パノラマ的アフォーダンス予測

要旨

アフォーダンス予測は、具身化AIにおける知覚と行動の重要な橋渡しとして機能する。しかし、既存研究はピンホールカメラモデルに限定されており、視野角が狭く断片的な観測しか得られないため、環境全体の文脈を見落とすことが多い。本論文では、大域的な空間関係と包括的なシーン理解を捉えるために360度画像を活用する、パノラマアフォーダンス予測に関する初の探求を発表する。この新規課題を推進するため、まず1,000枚以上の超高解像度（12k, 11904×5952）パノラマ画像と、12,000以上の厳密に注釈付けされたQAペア及びアフォーダンスマスクを含む大規模ベンチマークデータセットPAP-12Kを構築した。さらに、人間の中心視覚システムにヒントを得た、学習不要の粗密連携パイプラインPAPを提案する。本手法はグリッドプロンプトを用いた再帰的視覚ルーティングで対象を段階的に特定し、適応的注視機構で局所的な幾何歪みを補正し、カスケード型グラウンディングパイプラインで精密なインスタンスレベルマスクを抽出する。
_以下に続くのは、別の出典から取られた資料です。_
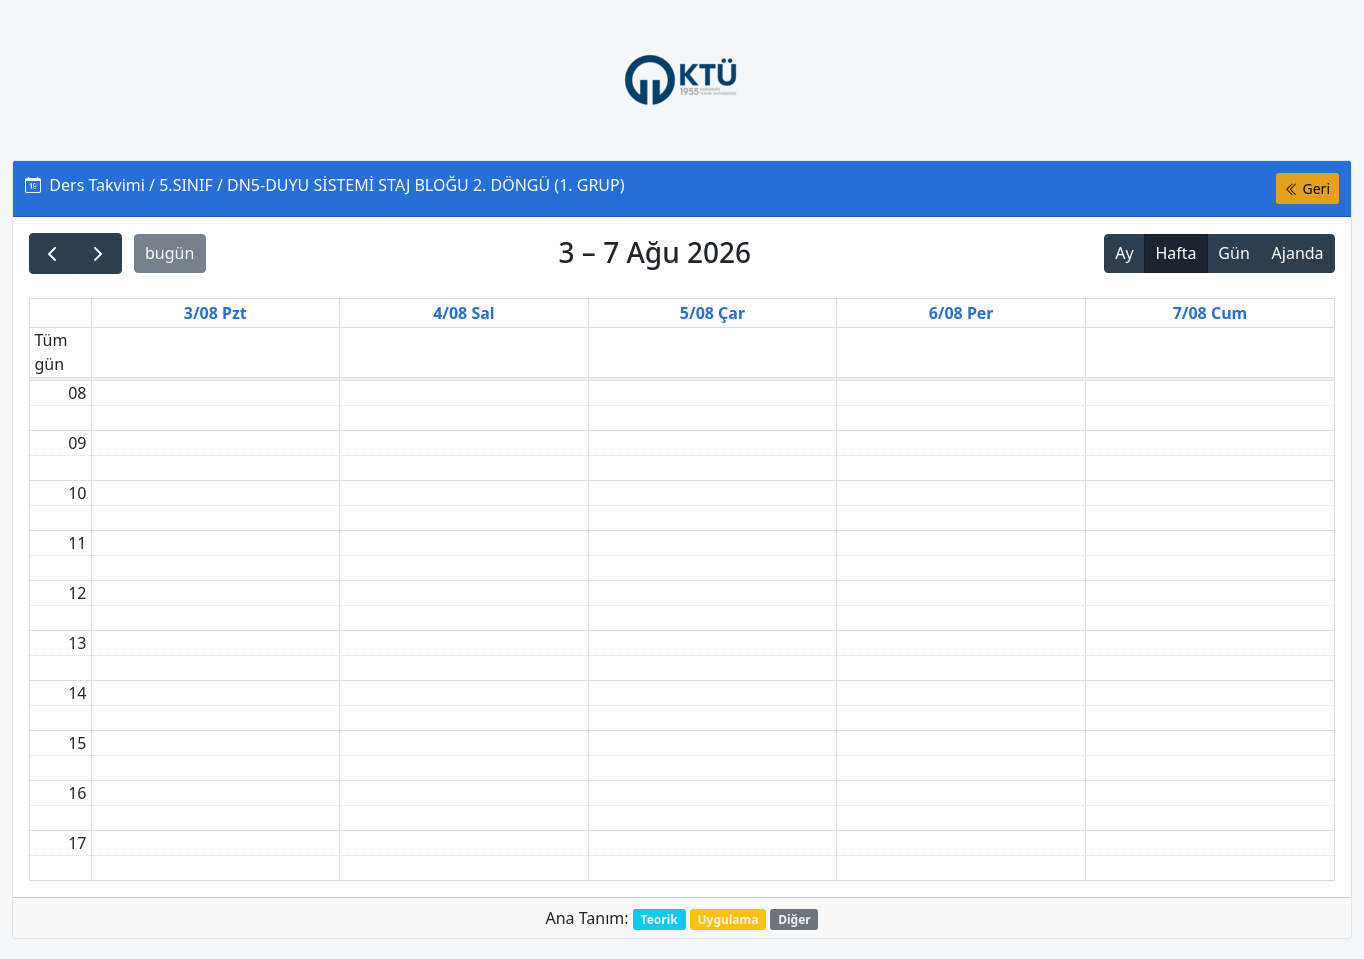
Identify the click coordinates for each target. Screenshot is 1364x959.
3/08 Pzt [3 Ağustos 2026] (215, 313)
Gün (1233, 253)
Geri (1307, 188)
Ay (1124, 253)
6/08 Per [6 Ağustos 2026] (961, 313)
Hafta (1175, 253)
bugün (169, 253)
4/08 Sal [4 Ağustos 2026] (463, 313)
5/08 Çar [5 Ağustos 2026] (712, 313)
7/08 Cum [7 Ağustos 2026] (1210, 313)
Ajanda (1298, 253)
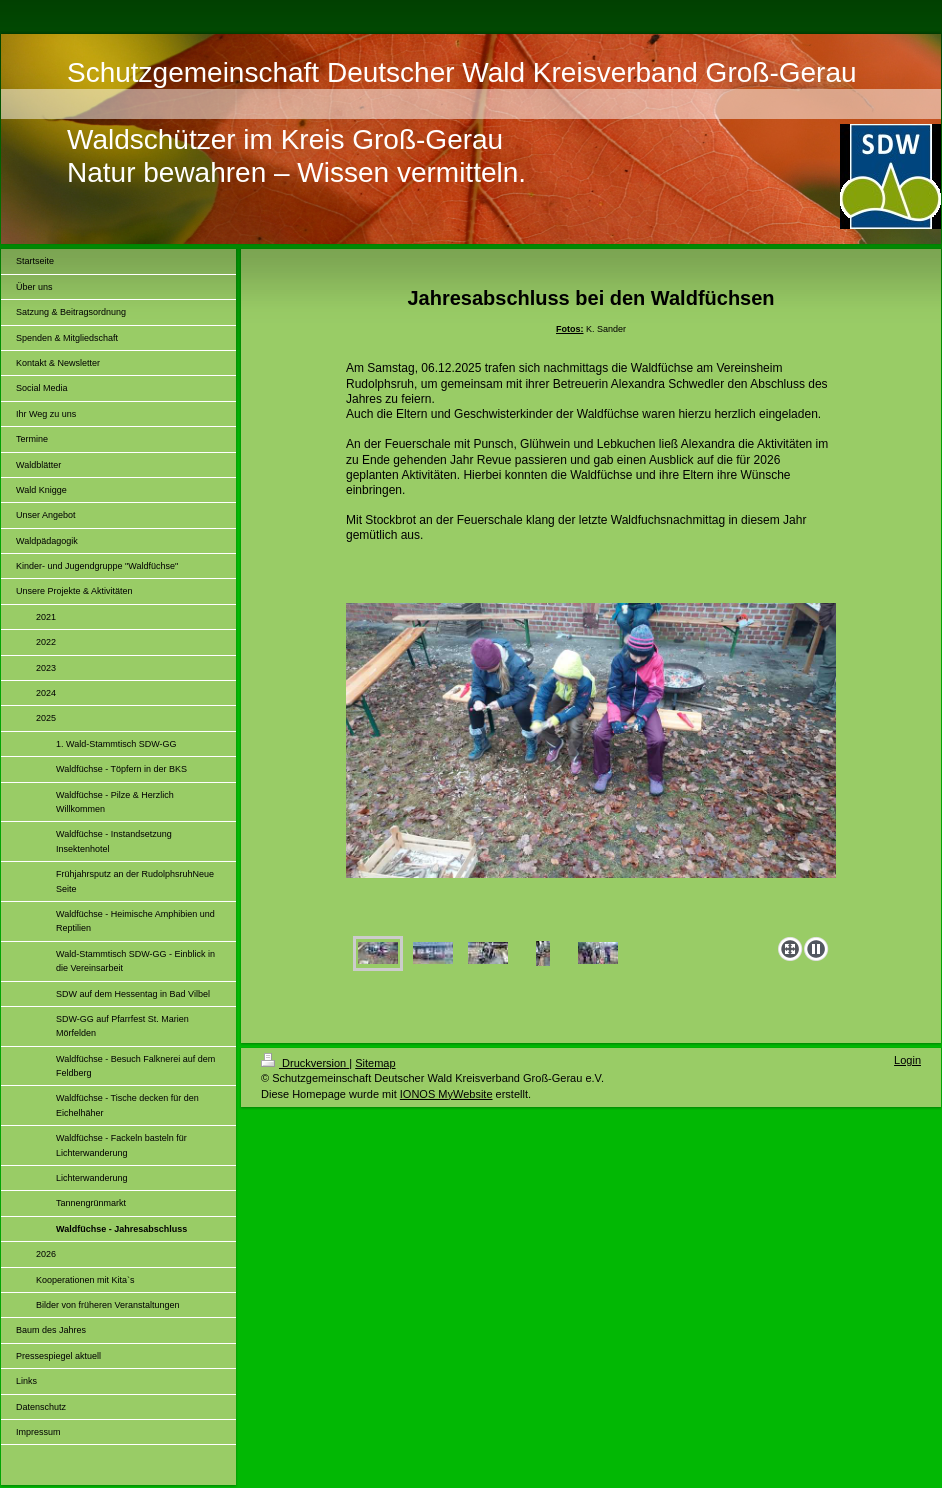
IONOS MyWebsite (446, 1094)
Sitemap (375, 1063)
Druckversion (305, 1063)
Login (907, 1060)
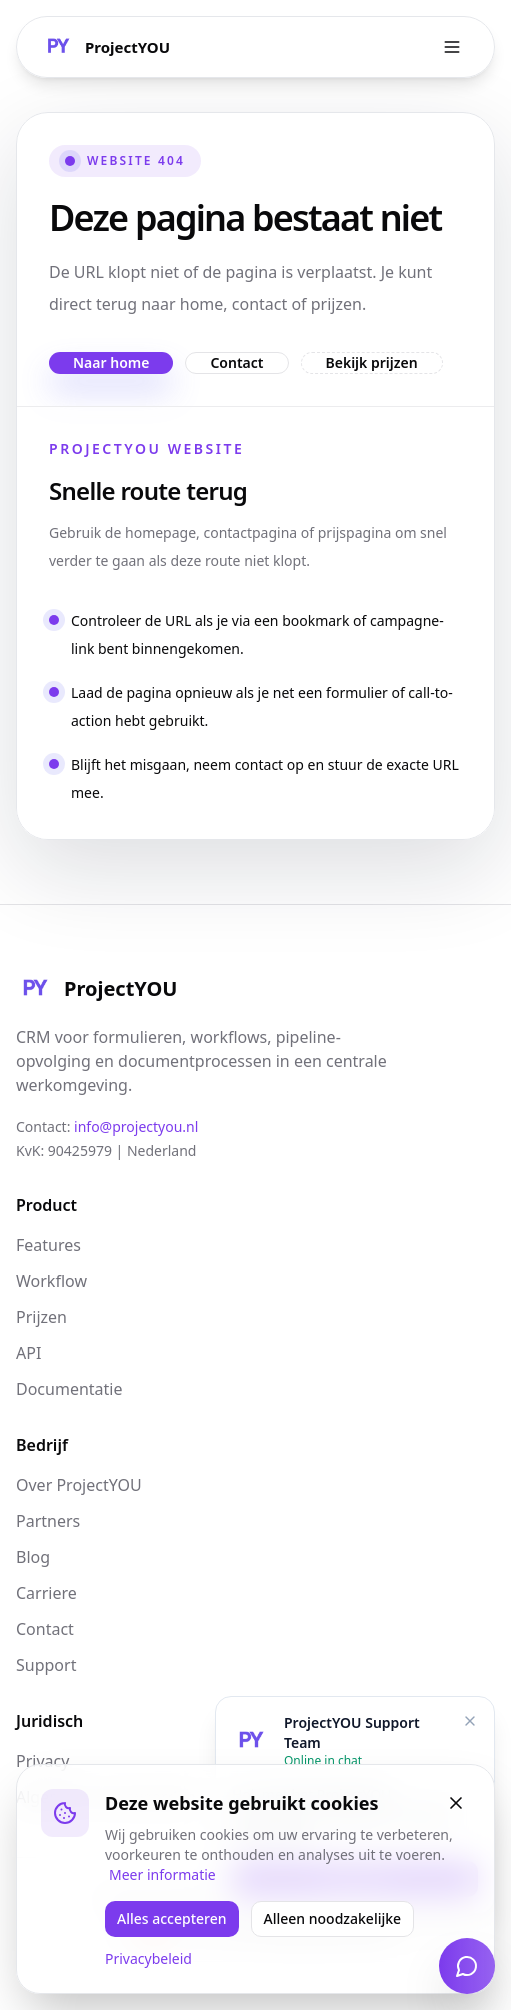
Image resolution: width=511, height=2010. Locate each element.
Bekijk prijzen (372, 362)
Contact (236, 362)
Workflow (51, 1281)
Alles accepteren (172, 1918)
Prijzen (41, 1317)
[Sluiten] (456, 1803)
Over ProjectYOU (79, 1485)
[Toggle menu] (452, 47)
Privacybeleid (148, 1958)
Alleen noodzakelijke (333, 1918)
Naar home (111, 362)
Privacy (42, 1761)
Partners (48, 1521)
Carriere (46, 1593)
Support (46, 1665)
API (28, 1353)
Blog (33, 1557)
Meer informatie (162, 1874)
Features (48, 1245)
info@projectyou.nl (136, 1126)
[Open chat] (467, 1966)
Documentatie (69, 1389)
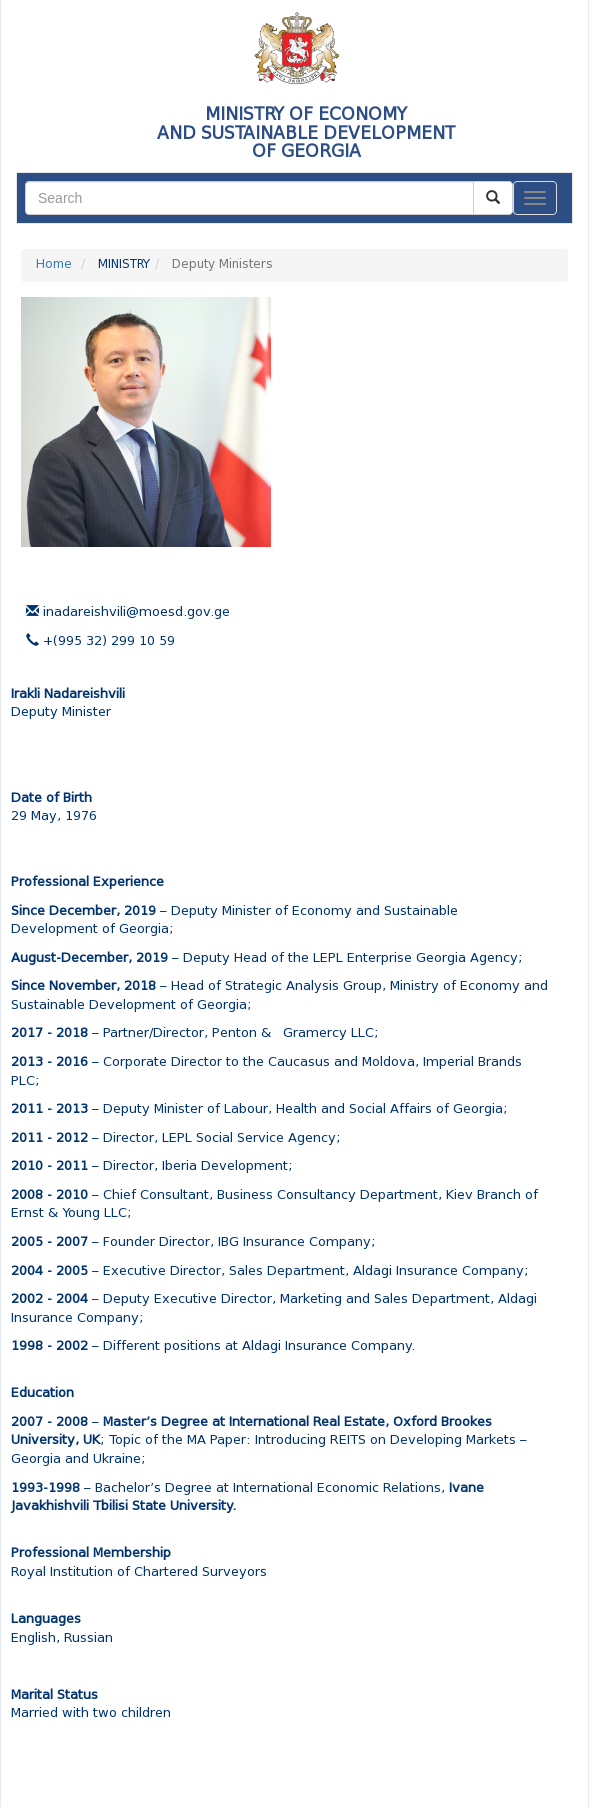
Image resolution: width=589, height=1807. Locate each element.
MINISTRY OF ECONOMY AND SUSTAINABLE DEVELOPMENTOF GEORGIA (306, 133)
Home (54, 265)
PAP-12Kでの実験結果から、標準透視画像用に設計された既存手法はパノラマ視覚特有の課題により性能が大幅に劣化し失敗するのに対し、PAPフレームワークはこれらの障害を効果的に克服し、最先端ベースラインを大幅に上回り、ロバストな具身化知能におけるパノラマ知覚の巨大な可能性を実証した。

English

Affordance prediction serves as a critical bridge between perception and action in embodied AI. However, existing research is confined to pinhole camera models, which suffer from narrow Fields of View (FoV) and fragmented observations, often missing critical holistic environmental context. In this paper, we present the first exploration into Panoramic Affordance Prediction, utilizing 360-degree imagery to capture global spatial relationships and holistic scene understanding. To facilitate this novel task, we first introduce PAP-12K, a large-scale benchmark dataset containing over 1,000 ultra-high-resolution (12k, 11904 x 5952) panoramic images with over 12k carefully annotated QA pairs and affordance masks. Furthermore, we propose PAP, a training-free, coarse-to-fine pipeline inspired by the human foveal visual system to tackle the ultra-high resolution and severe distortion inherent in panoramic images. PAP employs recursive visual routing via grid prompting to progressively locate targets, applies an adaptive gaze mechanism to rectify local geometric distortions, and utilizes a cascaded grounding pipeline to extract precise instance-level masks. Experimental results on PAP-12K reveal that existing affordance prediction methods designed for standard perspective images suffer severe performance degradation and fail due to the unique challenges of panoramic vision. In contrast, PAP framework effectively overcomes these obstacles, significantly outperforming state-of-the-art baselines and highlighting the immense potential of panoramic perception for robust embodied intelligence.